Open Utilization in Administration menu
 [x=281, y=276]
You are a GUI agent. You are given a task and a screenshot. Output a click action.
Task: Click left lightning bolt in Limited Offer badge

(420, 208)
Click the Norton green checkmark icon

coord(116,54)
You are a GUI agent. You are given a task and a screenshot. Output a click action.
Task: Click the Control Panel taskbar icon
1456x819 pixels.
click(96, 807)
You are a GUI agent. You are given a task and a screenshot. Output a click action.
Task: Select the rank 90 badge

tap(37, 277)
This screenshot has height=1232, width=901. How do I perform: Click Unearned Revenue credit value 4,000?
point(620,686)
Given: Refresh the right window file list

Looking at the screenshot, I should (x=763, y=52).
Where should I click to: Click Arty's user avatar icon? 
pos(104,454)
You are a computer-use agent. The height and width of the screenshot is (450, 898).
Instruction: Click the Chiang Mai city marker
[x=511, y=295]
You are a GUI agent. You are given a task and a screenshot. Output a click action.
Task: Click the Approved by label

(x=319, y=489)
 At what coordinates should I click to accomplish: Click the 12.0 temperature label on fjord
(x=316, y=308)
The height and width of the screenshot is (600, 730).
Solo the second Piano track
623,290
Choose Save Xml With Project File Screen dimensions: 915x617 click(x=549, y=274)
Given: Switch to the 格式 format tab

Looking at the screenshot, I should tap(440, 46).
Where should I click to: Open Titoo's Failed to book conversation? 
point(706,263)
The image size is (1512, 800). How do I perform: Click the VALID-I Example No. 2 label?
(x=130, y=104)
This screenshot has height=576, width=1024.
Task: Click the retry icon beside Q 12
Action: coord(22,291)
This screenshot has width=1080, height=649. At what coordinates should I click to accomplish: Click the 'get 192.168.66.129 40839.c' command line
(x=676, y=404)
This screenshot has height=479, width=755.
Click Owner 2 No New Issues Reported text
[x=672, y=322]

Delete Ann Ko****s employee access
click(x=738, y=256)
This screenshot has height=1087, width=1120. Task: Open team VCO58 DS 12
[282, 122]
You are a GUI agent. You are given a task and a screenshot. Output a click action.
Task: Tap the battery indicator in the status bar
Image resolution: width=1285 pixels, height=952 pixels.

= = = = =

__SHORT PROBLEM__. Can you recast every line of the entries above as a JSON list of strings, one string per line, with blank lines left out?

__COMPLETE ANSWER__.
[
  "Open Utilization in Administration menu",
  " [x=281, y=276]",
  "You are a GUI agent. You are given a task and a screenshot. Output a click action.",
  "Task: Click left lightning bolt in Limited Offer badge",
  "(420, 208)",
  "Click the Norton green checkmark icon",
  "coord(116,54)",
  "You are a GUI agent. You are given a task and a screenshot. Output a click action.",
  "Task: Click the Control Panel taskbar icon",
  "1456x819 pixels.",
  "click(96, 807)",
  "You are a GUI agent. You are given a task and a screenshot. Output a click action.",
  "Task: Select the rank 90 badge",
  "tap(37, 277)",
  "This screenshot has height=1232, width=901. How do I perform: Click Unearned Revenue credit value 4,000?",
  "point(620,686)",
  "Given: Refresh the right window file list",
  "Looking at the screenshot, I should (x=763, y=52).",
  "Where should I click to: Click Arty's user avatar icon? ",
  "pos(104,454)",
  "You are a computer-use agent. The height and width of the screenshot is (450, 898).",
  "Instruction: Click the Chiang Mai city marker",
  "[x=511, y=295]",
  "You are a GUI agent. You are given a task and a screenshot. Output a click action.",
  "Task: Click the Approved by label",
  "(x=319, y=489)",
  " At what coordinates should I click to accomplish: Click the 12.0 temperature label on fjord",
  "(x=316, y=308)",
  "The height and width of the screenshot is (600, 730).",
  "Solo the second Piano track",
  "623,290",
  "Choose Save Xml With Project File Screen dimensions: 915x617 click(x=549, y=274)",
  "Given: Switch to the 格式 format tab",
  "Looking at the screenshot, I should tap(440, 46).",
  "Where should I click to: Open Titoo's Failed to book conversation? ",
  "point(706,263)",
  "The image size is (1512, 800). How do I perform: Click the VALID-I Example No. 2 label?",
  "(x=130, y=104)",
  "This screenshot has height=576, width=1024.",
  "Task: Click the retry icon beside Q 12",
  "Action: coord(22,291)",
  "This screenshot has width=1080, height=649. At what coordinates should I click to accomplish: Click the 'get 192.168.66.129 40839.c' command line",
  "(x=676, y=404)",
  "This screenshot has height=479, width=755.",
  "Click Owner 2 No New Issues Reported text",
  "[x=672, y=322]",
  "Delete Ann Ko****s employee access",
  "click(x=738, y=256)",
  "This screenshot has height=1087, width=1120. Task: Open team VCO58 DS 12",
  "[282, 122]",
  "You are a GUI agent. You are given a task and a screenshot. Output a click action.",
  "Task: Tap the battery indicator in the status bar",
  "Image resolution: width=1285 pixels, height=952 pixels."
]